# Le Creuset Customer Service



## shel (Dec 20, 2006)

Yesterday I contacted Le Creuset for the third or fourth time about a damaged lid. I carelessly dropped and broke the lid to my Dutch oven. This was quite a few years ago. I didn't think to ask for a replacement then, and I had a lid from another pot that fit pretty well.

This morning I received an email from Le Creuset Customer Service indicating that they'd not received any previous emails, which were sent through their web site. The recent email went directly to Customer Service, circumventing the web site.

Le Creuset wouldn't replace just the lid, but they did offer a complete new pot for 25% of the list price.
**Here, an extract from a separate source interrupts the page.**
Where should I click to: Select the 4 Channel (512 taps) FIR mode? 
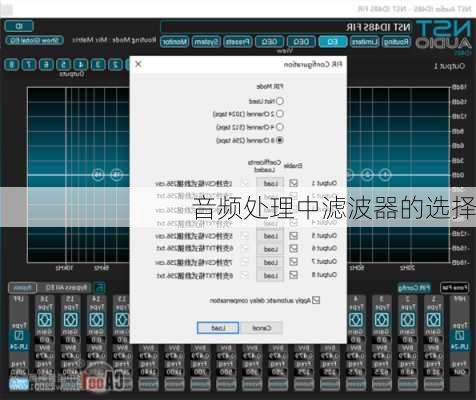pos(280,127)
That seems to be a fair deal.

Since I mentioned my dissatisfaction with Le Creuset's Customer Service in another thread, it seems right to update the situation.

Shel


----------



## kyheirloomer (Feb 1, 2007)

Hmmmmmmm?

Glad to hear they finally offered you a nice solution. But I don't know if I completely buy it, Shel. For two reasons.

1. What's the point of having a web page contact button if nobody looks at the emails? 

2. If you go for it, you are still stuck with a pot without a proper lid. Sure, you can use the new one interchangeably. But real customer service would have been to find a way to satisfy your actual needs. Which in this case means selling you just a lid.


----------



## free rider (May 23, 2006)

I don't think that sounds like a great deal at all.


----------



## shel (Dec 20, 2006)

Well, we don't know if the web page contact was working properly. This is not the first instance in which I've gotten results from a direct email and didn't get any reponse from a web page contact.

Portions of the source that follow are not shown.